Task requirements:
Could you rewrite the data starting at the line containing "The height and width of the screenshot is (934, 1280)." and ending at the line containing "Click the magnifier", with "magnifier" renamed to "magnifying glass" and nothing else changed?

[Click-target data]
==*==
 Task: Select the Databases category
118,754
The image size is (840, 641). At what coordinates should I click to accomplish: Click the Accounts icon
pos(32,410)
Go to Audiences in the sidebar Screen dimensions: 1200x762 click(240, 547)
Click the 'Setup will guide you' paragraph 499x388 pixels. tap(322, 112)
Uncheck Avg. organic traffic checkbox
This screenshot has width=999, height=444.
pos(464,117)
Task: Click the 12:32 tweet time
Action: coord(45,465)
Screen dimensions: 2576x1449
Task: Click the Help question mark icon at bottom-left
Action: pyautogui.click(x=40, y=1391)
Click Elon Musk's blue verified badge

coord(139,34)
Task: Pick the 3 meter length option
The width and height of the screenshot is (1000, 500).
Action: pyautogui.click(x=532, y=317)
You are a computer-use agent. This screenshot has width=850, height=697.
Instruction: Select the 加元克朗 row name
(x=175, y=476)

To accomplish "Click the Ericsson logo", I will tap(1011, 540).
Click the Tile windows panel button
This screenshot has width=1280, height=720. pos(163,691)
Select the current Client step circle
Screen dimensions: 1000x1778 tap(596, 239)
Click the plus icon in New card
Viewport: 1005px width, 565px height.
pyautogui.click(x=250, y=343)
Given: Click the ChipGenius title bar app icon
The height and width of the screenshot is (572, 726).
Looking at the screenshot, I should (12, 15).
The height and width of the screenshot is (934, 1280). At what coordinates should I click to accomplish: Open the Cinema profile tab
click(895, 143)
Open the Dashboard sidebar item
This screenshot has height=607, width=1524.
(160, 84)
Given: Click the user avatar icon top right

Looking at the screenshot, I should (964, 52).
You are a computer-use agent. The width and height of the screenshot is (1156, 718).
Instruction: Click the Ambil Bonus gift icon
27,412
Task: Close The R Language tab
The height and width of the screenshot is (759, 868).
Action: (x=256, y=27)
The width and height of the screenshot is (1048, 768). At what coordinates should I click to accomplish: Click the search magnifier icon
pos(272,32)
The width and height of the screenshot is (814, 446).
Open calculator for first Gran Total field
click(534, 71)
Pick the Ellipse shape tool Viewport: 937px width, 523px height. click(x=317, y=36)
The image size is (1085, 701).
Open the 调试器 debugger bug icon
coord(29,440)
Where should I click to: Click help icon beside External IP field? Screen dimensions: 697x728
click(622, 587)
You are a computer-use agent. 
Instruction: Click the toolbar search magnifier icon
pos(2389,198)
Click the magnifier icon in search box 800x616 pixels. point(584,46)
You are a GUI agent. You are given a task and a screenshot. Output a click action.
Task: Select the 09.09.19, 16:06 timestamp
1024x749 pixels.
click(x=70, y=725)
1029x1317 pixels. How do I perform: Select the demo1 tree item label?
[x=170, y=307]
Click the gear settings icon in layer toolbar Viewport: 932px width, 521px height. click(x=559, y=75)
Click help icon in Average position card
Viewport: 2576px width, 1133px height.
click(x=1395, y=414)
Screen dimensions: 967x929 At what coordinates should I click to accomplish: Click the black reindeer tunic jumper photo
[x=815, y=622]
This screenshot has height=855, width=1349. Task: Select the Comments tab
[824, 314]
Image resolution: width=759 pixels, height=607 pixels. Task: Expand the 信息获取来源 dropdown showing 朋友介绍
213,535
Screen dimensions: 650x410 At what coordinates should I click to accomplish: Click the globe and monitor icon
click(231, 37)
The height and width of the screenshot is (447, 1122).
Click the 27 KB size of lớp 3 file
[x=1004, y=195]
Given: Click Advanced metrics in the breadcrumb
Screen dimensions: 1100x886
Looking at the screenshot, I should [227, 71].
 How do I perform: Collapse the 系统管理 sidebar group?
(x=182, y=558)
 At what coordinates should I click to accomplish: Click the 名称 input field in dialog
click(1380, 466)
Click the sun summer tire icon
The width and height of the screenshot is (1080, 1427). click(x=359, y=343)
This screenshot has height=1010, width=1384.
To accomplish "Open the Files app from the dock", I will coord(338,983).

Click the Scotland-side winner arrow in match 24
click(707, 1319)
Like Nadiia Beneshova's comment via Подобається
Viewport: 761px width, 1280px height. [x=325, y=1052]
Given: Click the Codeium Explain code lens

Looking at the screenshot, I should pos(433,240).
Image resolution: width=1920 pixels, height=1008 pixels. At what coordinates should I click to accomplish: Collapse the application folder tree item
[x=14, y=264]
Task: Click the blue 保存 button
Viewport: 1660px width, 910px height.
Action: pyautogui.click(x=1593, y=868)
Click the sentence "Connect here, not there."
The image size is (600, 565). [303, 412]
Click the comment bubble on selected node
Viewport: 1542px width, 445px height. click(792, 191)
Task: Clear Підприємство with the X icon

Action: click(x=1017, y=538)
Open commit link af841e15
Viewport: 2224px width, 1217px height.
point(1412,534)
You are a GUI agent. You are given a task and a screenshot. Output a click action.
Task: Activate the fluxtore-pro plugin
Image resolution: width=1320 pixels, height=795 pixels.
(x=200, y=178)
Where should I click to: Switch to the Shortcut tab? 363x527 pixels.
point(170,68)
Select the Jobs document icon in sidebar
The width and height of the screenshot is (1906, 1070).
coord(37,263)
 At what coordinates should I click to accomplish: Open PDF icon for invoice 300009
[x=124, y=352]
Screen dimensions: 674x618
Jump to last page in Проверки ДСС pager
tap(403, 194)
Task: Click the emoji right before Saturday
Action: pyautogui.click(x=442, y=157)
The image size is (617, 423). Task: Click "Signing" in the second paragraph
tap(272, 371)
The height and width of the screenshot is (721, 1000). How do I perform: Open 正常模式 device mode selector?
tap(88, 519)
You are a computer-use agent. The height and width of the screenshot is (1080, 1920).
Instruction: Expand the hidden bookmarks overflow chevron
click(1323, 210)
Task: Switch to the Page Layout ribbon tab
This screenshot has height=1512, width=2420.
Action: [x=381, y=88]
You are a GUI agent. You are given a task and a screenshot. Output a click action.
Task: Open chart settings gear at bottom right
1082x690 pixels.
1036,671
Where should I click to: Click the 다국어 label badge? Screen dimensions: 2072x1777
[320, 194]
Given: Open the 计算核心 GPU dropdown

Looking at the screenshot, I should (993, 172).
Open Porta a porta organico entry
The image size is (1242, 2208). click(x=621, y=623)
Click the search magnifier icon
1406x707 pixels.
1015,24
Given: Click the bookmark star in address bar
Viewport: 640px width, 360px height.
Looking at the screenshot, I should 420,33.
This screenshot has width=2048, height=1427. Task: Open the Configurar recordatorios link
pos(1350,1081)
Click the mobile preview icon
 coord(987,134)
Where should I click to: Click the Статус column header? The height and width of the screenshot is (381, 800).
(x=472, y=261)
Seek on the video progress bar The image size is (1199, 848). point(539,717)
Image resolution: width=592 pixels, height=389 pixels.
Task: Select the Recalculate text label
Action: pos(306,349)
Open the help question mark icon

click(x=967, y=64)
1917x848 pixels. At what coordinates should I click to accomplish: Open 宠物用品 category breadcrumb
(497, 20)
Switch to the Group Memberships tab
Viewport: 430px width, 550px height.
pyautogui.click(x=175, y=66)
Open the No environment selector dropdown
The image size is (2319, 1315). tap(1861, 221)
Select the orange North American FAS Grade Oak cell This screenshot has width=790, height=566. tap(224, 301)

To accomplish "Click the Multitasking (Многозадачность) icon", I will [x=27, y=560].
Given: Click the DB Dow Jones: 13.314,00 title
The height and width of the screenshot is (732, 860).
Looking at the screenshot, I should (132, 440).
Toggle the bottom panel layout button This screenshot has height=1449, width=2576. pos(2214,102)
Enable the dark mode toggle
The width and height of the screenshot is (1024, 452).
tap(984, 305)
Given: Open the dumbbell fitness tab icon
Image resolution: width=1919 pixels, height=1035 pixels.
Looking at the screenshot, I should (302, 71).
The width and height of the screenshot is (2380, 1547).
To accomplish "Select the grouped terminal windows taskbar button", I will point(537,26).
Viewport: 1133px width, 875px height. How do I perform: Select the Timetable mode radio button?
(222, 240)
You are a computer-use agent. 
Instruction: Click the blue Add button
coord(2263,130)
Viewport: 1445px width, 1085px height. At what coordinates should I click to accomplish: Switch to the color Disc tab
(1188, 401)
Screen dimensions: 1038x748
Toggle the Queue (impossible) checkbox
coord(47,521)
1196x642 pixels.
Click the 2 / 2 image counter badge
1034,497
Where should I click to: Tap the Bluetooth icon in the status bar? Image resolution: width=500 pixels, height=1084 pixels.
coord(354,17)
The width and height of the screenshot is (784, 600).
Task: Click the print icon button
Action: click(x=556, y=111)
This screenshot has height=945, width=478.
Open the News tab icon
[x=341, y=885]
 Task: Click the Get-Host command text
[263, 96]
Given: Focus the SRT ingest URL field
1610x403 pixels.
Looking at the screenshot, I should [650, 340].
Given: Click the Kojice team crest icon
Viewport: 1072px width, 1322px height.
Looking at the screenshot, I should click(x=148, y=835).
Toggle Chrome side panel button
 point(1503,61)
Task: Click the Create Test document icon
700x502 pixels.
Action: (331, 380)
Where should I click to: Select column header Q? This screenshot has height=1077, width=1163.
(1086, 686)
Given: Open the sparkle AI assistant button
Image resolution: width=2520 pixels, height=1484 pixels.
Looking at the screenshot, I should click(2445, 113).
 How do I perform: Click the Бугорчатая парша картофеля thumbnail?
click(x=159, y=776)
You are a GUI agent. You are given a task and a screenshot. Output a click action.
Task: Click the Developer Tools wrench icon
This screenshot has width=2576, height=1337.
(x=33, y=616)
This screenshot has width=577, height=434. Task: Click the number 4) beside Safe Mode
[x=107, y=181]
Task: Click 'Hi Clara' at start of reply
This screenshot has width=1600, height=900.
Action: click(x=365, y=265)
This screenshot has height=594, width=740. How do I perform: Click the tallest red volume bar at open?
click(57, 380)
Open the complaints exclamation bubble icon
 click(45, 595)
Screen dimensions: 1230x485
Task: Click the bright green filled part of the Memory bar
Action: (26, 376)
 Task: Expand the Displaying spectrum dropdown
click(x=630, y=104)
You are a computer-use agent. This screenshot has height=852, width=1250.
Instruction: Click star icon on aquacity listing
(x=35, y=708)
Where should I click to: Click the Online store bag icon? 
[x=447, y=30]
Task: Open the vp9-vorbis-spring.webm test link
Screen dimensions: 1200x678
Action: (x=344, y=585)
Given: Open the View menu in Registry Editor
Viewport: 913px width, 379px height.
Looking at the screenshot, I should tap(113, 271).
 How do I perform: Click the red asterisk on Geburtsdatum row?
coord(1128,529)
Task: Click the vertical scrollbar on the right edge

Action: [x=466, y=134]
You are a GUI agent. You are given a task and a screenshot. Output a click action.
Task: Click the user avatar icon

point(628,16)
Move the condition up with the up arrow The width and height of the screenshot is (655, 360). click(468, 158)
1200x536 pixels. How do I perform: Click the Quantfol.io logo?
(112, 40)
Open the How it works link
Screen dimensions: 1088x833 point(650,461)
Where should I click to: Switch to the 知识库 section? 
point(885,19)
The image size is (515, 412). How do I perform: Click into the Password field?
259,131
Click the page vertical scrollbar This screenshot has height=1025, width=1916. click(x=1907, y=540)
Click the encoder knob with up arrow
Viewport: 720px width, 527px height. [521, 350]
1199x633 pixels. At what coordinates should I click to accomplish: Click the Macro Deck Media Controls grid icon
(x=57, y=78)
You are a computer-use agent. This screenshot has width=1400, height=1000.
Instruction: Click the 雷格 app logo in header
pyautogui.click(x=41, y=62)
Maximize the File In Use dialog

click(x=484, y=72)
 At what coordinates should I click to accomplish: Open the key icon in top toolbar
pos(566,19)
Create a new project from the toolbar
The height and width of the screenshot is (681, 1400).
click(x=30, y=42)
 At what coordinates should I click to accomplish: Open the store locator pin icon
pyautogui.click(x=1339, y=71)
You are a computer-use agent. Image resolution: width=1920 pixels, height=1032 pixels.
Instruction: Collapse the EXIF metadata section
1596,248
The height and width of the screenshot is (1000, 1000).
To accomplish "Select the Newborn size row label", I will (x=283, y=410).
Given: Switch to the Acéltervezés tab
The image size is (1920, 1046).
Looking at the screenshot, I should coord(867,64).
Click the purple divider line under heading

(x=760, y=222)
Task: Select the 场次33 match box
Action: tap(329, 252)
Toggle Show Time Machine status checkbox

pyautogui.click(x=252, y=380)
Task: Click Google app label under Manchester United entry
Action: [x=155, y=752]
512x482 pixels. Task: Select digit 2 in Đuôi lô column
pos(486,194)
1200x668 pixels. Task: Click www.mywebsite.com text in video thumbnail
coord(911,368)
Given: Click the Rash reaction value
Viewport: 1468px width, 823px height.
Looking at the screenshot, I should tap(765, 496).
==*==
Answer:
The height and width of the screenshot is (934, 1280). At what coordinates should I click to accomplish: Open the Cinema profile tab
click(895, 143)
Open the Dashboard sidebar item
This screenshot has height=607, width=1524.
(160, 84)
Given: Click the user avatar icon top right

Looking at the screenshot, I should (964, 52).
You are a computer-use agent. The width and height of the screenshot is (1156, 718).
Instruction: Click the Ambil Bonus gift icon
27,412
Task: Close The R Language tab
The height and width of the screenshot is (759, 868).
Action: (x=256, y=27)
The width and height of the screenshot is (1048, 768). At what coordinates should I click to accomplish: Click the search magnifying glass icon
pos(272,32)
The width and height of the screenshot is (814, 446).
Open calculator for first Gran Total field
click(534, 71)
Pick the Ellipse shape tool Viewport: 937px width, 523px height. click(x=317, y=36)
The image size is (1085, 701).
Open the 调试器 debugger bug icon
coord(29,440)
Where should I click to: Click help icon beside External IP field? Screen dimensions: 697x728
click(622, 587)
You are a computer-use agent. 
Instruction: Click the toolbar search magnifying glass icon
pos(2389,198)
Click the magnifying glass icon in search box 800x616 pixels. point(584,46)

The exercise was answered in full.